What are some lesser known items or tricks in your profession that most people don’t know about?
For me one thing would be Thrift drain cleaner. I was having issues with my drains being clogged and nothing really worked, but looking around on forums and advice from plumbers lead me to Thrift and now my drains work great.
Software Engineer and Bike mechanic here. Since this community is filled with computer geeks, I'll stick to some bike knowledge that you should know.
Tire logo should line up with valve stem. It looks nice and allows to find the stem really fast.
To seat a stubborn tire, try some water and dish soap on the bead.
To lube a chain correctly, you must clean and dry it first. I use biodegradable deagreaser and shop air. If you can twist the chain and feels gritty, clean and dry again.
Avoid non bike chain lubes on chain. Using WD40 on a chain does more harm than good.
After a ride, apply a finger dab of suspension oil to fork and shock and cycle the suspension a few times to push the grime from the seals, and wipe it off.
Get a good chain wear tool. Catching a worn chain on time can save a lot, by not having to replace expensive chainrings and cassettes.
Don't get a bike specific toolset, because half of the tools you won't use. Make your own toolset base on what you need. Nobody needs a crank extractor or a axle cone spanners anymore. Start with a decent hex set (2 to 8mm), small torque wrench, brake bleed kit, presta valve extractor, shock pump, 25Torx bit, tire levers, chain breaker, chain wear tool, cassette extractor + chain whip, adjustable wrench, cutters and assorted screwdrivers and pliers. And a floor pump. From there it just goes on, but it will be for specific uses on forks, hub, rims, etc.
HAProxy is really powerful load balancing software. Not only does it go above and beyond on features but it handles a really large volume of traffic on very little compute. For example I ran a site with 350hits/sec base traffic (that regularly bell curved up to 500hits/sec) on 4 HAProxy instances running on t3.micro EC2 instances and I was terminating TLS on 20,000 domains at HAProxy. And if you're in a position where you need to pay for support they will bend over backward to help.
No. There are some tool sizes that simply will not fit. Especially if the bolt and tool are made to the correct tolerances.
The closest measurement to 1/4" is 6mm but it will simply not fit because 1/4" is 6.35mm. theres a big enough difference between the metric measurement and that you can't use it.
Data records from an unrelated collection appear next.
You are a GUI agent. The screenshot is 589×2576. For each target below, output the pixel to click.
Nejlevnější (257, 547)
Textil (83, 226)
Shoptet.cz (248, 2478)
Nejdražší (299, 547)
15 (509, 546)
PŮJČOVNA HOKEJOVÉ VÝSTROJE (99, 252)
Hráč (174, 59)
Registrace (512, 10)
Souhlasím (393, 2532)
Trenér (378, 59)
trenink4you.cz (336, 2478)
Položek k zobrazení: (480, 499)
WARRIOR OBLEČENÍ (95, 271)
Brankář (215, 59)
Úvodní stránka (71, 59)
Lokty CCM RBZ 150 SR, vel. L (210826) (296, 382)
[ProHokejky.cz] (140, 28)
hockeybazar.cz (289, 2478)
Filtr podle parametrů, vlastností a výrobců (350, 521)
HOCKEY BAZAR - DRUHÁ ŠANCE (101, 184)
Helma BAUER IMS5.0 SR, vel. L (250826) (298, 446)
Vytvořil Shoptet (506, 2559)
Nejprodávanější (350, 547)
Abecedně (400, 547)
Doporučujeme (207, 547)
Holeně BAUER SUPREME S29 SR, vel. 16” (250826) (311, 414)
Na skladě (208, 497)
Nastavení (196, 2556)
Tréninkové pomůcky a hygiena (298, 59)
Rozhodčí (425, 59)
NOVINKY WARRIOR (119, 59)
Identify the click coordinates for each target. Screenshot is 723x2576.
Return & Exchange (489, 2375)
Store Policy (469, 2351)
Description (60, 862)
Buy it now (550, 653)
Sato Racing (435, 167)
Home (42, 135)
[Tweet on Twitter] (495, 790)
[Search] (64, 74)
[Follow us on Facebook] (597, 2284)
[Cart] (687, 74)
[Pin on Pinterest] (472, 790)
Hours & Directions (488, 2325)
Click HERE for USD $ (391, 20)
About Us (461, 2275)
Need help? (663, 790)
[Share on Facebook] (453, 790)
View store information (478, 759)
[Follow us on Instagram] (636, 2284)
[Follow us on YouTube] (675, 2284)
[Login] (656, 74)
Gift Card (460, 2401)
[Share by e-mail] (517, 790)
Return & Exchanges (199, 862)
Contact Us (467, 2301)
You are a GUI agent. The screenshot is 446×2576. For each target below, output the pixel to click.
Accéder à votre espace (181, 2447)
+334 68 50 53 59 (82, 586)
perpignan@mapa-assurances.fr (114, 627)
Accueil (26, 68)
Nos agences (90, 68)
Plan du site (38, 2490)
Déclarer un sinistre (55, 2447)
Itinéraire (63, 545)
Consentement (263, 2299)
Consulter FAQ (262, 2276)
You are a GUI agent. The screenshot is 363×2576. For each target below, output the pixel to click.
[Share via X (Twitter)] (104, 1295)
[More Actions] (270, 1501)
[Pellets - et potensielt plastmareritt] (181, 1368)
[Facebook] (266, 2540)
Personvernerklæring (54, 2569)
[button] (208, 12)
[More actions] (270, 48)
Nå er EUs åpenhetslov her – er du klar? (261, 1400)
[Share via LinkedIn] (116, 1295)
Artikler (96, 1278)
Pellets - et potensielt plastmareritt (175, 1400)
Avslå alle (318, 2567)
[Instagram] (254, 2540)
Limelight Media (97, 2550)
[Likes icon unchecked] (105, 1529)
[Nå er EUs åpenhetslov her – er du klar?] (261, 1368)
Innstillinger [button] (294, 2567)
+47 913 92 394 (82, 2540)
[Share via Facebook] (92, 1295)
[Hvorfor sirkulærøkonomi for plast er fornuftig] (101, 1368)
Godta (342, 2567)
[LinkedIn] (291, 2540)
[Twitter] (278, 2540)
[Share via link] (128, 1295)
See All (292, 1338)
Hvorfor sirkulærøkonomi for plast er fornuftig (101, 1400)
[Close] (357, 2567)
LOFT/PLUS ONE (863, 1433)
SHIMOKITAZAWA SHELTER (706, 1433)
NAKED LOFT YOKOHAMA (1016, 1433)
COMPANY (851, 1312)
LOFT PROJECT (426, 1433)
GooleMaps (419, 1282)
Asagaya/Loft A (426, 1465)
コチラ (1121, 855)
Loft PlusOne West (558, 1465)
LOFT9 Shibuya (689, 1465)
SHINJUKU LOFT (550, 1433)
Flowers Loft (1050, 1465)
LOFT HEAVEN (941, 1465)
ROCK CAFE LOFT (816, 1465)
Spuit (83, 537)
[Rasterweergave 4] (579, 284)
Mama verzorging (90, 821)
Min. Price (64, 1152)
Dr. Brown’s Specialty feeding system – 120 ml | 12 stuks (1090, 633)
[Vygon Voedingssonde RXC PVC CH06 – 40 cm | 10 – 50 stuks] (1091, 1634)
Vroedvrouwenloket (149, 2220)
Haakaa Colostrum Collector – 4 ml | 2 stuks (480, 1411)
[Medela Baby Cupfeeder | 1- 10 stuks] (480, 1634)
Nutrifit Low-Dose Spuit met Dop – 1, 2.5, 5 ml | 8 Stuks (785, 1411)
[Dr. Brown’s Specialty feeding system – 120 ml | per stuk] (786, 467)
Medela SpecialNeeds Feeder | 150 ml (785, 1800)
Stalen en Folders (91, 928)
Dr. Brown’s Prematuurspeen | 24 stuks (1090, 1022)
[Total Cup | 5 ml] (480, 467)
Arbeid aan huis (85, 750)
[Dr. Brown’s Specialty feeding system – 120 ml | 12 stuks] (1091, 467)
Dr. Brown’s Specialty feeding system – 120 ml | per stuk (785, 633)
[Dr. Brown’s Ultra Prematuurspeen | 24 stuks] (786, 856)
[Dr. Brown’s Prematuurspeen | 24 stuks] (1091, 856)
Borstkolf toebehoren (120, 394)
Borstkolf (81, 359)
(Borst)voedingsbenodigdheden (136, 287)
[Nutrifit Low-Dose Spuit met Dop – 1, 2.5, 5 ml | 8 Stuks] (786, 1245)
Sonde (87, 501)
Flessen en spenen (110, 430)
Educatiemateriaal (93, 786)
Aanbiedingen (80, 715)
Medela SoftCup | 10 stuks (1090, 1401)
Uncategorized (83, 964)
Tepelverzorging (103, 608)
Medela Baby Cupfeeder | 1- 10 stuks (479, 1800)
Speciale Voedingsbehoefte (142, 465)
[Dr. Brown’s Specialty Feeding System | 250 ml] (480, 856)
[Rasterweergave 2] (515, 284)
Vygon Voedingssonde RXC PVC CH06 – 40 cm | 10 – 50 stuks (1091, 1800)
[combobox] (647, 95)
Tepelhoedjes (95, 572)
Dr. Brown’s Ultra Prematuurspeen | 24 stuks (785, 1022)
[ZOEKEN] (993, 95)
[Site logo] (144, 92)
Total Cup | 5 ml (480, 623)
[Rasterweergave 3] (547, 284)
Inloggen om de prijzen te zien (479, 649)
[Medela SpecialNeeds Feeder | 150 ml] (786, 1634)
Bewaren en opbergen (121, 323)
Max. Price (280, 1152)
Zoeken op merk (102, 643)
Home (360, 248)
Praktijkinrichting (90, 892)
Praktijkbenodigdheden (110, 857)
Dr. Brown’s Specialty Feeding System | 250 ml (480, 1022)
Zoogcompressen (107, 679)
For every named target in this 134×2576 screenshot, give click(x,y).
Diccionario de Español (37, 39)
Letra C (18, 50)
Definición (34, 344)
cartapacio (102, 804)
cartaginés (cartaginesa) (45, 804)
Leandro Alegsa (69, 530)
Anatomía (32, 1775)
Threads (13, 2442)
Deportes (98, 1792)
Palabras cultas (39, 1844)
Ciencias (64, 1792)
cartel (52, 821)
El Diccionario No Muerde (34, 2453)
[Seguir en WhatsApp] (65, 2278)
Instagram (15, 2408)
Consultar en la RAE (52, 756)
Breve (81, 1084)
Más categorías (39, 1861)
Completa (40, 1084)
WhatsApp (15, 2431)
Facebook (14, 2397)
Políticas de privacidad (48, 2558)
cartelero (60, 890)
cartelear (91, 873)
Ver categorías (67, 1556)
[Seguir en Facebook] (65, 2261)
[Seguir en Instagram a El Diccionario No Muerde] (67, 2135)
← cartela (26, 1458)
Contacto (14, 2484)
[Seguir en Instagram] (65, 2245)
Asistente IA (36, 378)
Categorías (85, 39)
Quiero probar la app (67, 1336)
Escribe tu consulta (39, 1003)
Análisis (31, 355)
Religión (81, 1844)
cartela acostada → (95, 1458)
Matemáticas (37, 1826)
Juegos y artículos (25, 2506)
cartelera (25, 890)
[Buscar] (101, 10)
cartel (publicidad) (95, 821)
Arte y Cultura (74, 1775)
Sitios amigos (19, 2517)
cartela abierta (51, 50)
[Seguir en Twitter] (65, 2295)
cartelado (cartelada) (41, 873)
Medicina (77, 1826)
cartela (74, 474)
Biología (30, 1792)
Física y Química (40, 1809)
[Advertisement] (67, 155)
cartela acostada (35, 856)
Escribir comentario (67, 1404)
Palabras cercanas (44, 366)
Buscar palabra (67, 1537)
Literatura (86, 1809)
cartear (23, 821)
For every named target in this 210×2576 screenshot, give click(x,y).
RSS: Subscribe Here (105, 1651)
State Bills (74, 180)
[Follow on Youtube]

The MOST important tool that everybody doesn't know or forgets about in wood working is wax/oil/paste wax. This is because you use this to lubricate the faces of your tools, what slides and presses against the wood. Just by applying this to the sole of your plane makes it 2x easier to push and is a game changer.
You can add this to your saws as well and they will glide through their cuts with ease. You can put it on a shooting board too, anything that your tools rub up against.
Another good one is saw setting pliers. These exist to easily adjust the "set" of a saw. The saw's teeth taper out slightly to make the width of the cut wider than the saw plate, to prevent binding in the cut.
Cheaply made saws often have a poorly made set, often far too thick which makes a very wide cut (the saw is now more likely to wander off cut) and slows you down significantly. If the set is 30% wider than it needs to be, the saw is now by extension 30% slower (you are removing more material than necessary).
Now to the point (no pun intended). The biggest difference in performance from a cheap saw and expensive saw IS the set, and with these pliers and a triangular file you can make every cheap crappy saw cut like a dream and just as well as any expensive saw. Only thing other than that is the handle, which you can carve down yourself as most are too large.
A note about drains: My drain guy advised me to stop as much material as possible from going into my drains so they don't need cleaning.
So I've put "strainers" (traps?) on all my drains, don't use my garbage disposal, etc. and have much less need for nasty drain chemicals or a drain guy. Ymmv.
Playing it safe will definitely work, but also there's nothing wrong with using your sink disposal properly. Nothing hard or firm like bones or plastic, no coffee grounds, and don't drain fat in the sink.
Going with a lesser known trick for software engineers: for VS Code, there is a setting to make your tabs go on top of each other rather than going off the screen. So then, you don't have to scroll for the tab you want and you can instead just visually look.
Also, yeah, yeah, I know about Neovim, and yes, I've tried it many times. It's just not a worthwhile tradeoff for me.